### Document
===============
Trump had encouraged Moore to hang in and fight for Senate confirmation, Moore said, but he decided the pummeling was enough. He likened himself to a bloodied boxer whom the White House kept pushing back into the ring for another punishing round. In a final conversation with Trump last week, he told the president he felt like he had let him down. Trump disagreed. “He said, ‘No, you didn’t let me down. This was a great fight,’” Moore told me, adding that there were likely more reports to come. “Look, I have a two-mile-long paper trail. It wasn’t going to stop. There was going to be another story the next day, and another and another,” he said. “It was going to be too much. It was stressful and traumatic for my family. And we decided to cut our losses.”
A session billed as “The Past, Present & Future of Trump” showcased two officials who gravitated to Trump’s orbit in the early days of the 2016 campaign: former Attorney General Jeff Sessions, who had been the first senator to endorse Trump, and ex–New Jersey Governor Chris Christie, who competed against Trump in the Republican primary and later led his transition team.
===============
### Dataset extract
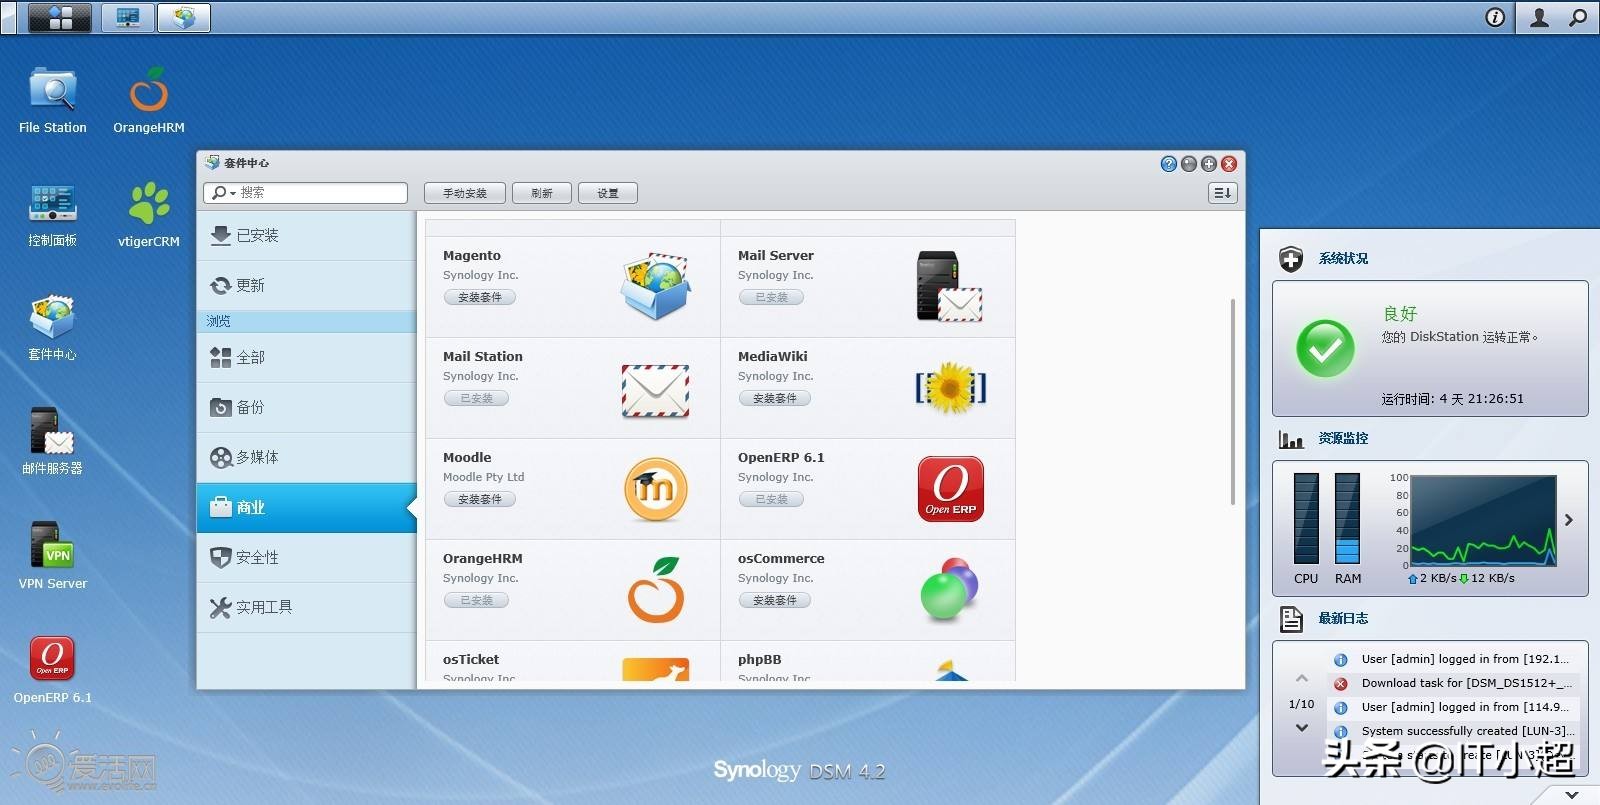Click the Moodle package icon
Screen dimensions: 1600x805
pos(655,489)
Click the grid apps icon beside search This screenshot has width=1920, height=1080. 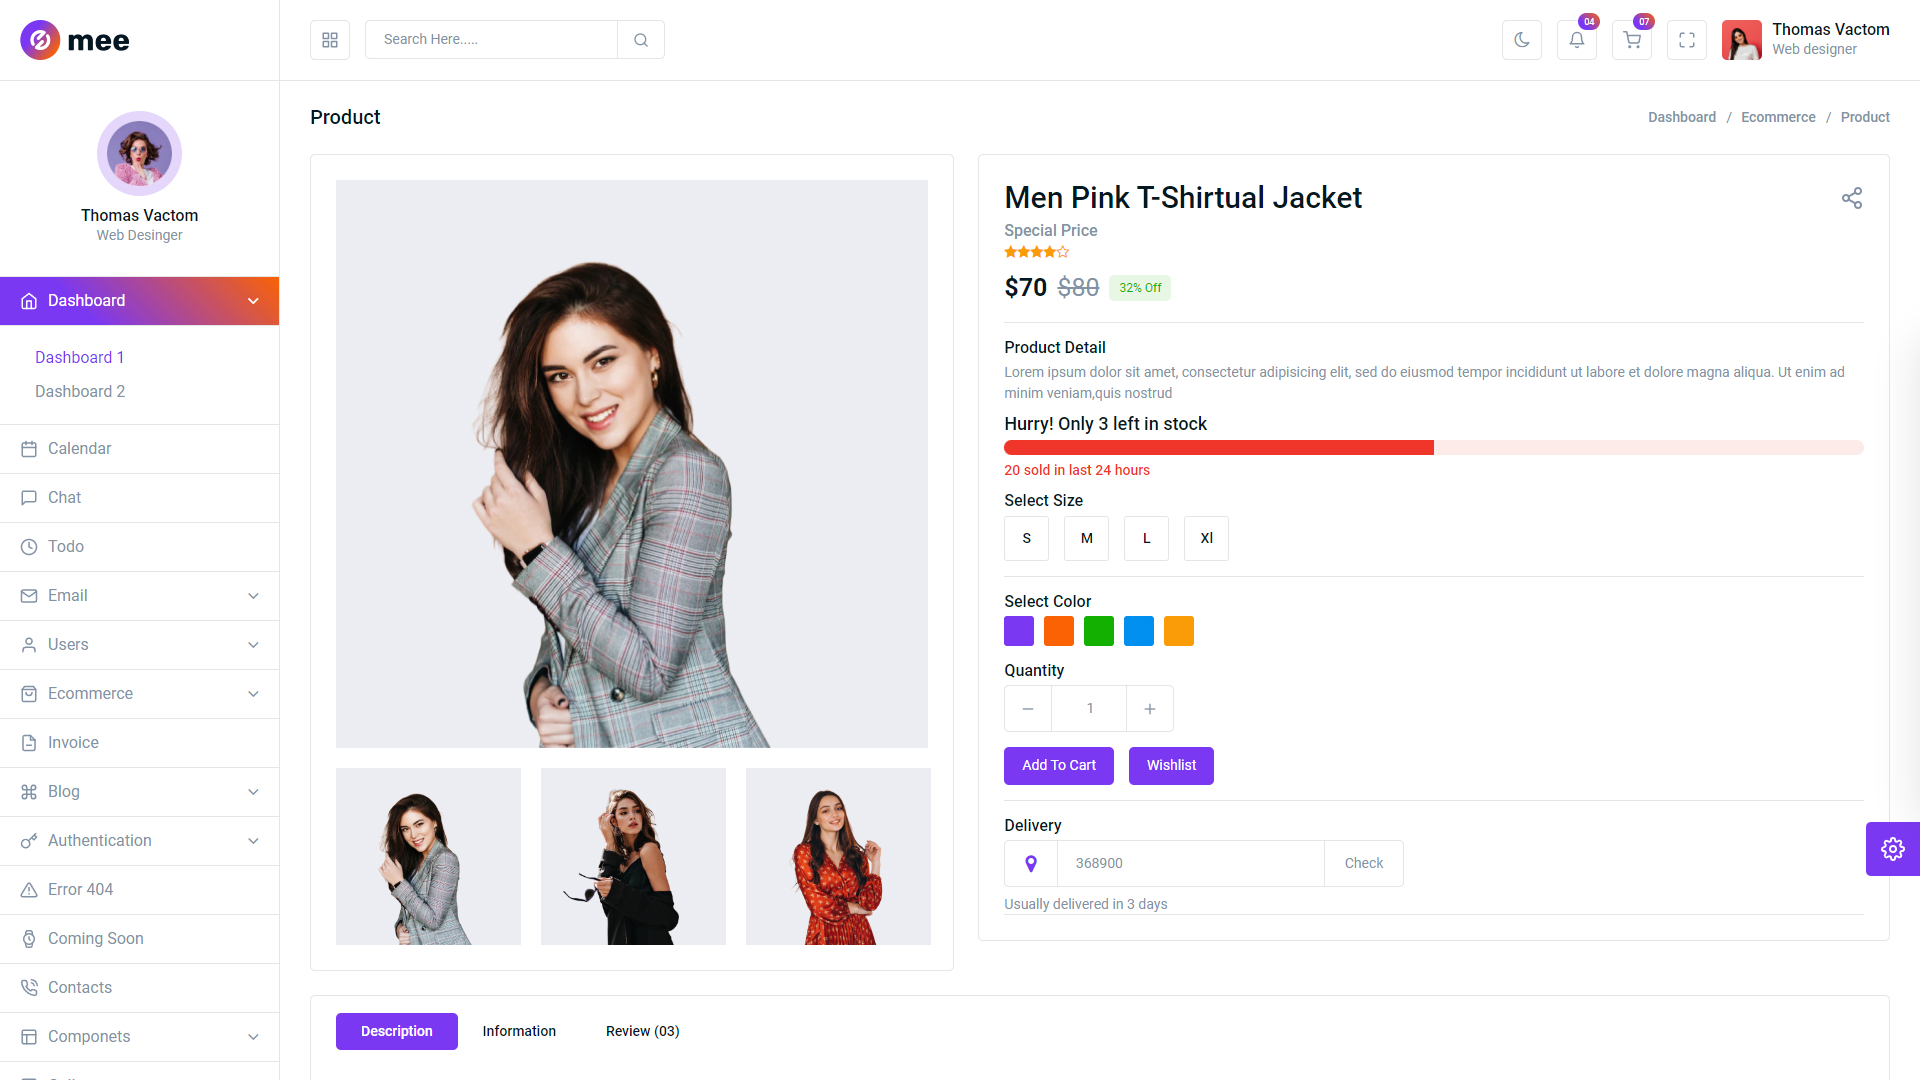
===============
### Task details
Extend the article about Moore's dropped Senate confirmation fight, picking up after its final sentence.

### Final result
Sessions’s story is one of the strangest of the Trump era. His endorsement, given his background as a longtime Alabama lawmaker, helped legitimize Trump’s candidacy long before the rank-and-file GOP coalesced around the reality-TV star. Trump made him attorney general, but the gratitude ended soon afterward. Incensed by Sessions’s decision to recuse himself from the Russia investigation, Trump subjected him to multiple rounds of public humiliation before firing him right after the midterm elections.
The conference was Sessions’s chance to tell the world how he felt about it all—to say, perhaps, that Trump was out of line. What was it like to be on the receiving end of Trump’s Twitter tirades? asked the panel’s moderator, the MSNBC anchor Stephanie Ruhle.
But Sessions said … not much. Indeed, he sounded much like the Trump loyalist who proudly put on a red MAGA hat at the February 2016 rally in Huntsville, Alabama, where he offered his endorsement. “I think it was clear that the president was very upset” by his recusal, Sessions told the audience.